A 29-year-old British banker has been arrested in Hong Kong in connection with the grisly murder of two women, a rare occurrence in a city known for its low homicide rate.
Hong Kong police said in a statement on Saturday that a 29-year-old foreign man had been detained earlier that day after two women were found dead in an expensive apartment in Wan Chai, a central city district known for its night life.
The man has not been charged.
Police declined to give the name or the nationality of the man, whom local media and a source with knowledge of the situation have identified as being a Bank of America Merrill Lynch banker.
A spokesman for Bank of America Merrill Lynch told Reuters on Sunday that the U.S. bank had, until recently, an employee bearing the same name as a man Hong Kong media have described as the chief suspect in the double murder case.

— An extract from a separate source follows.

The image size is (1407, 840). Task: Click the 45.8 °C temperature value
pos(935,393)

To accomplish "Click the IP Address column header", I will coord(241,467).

Bank of America Merrill Lynch would not give more details nor clarify when the person had left the bank.
Britain's Foreign Office in London said on Saturday a British national had been arrested in Hong Kong, without specifying the nature of any suspected crime.
The body of one of the two victims had been hidden in a suitcase on a balcony, while the other, a foreign woman of between 25 and 30, was found lying inside the apartment with wounds to her neck and buttocks, police said in a statement.
The man had called police in the early hours of Saturday and asked them to investigate the case, police said.
Hong Kong's Apple Daily newspaper said the suspect had taken about 2,000 photographs and some video footage of the victims after the killings including close-ups of their wounds. Local media said the two women were prostitutes.
The apartment where the bodies were found is on the 31st floor in a building popular with financial professionals, where average rents are about HK$30,000 (nearly $4,000) a month.
"It's very shocking because we never expected something like this to happen in Hong Kong, especially in the same building that I'm living in," said banker Mina Liu.
Another woman who lives down the corridor from the flat where the bodies were found said she had seldom seen anyone come and go from the apartment.
There were 14 homicides in Hong Kong, a city of seven million, between January and June, down from 56 in the same period last year, according to government crime statistics.
In one of Hong Kong's most talked-about killings, the so-called "milkshake murder", a Merrill Lynch banker was clubbed to death in 2003 by his wife, who drugged him beforehand by serving him a milkshake full of sleeping pills.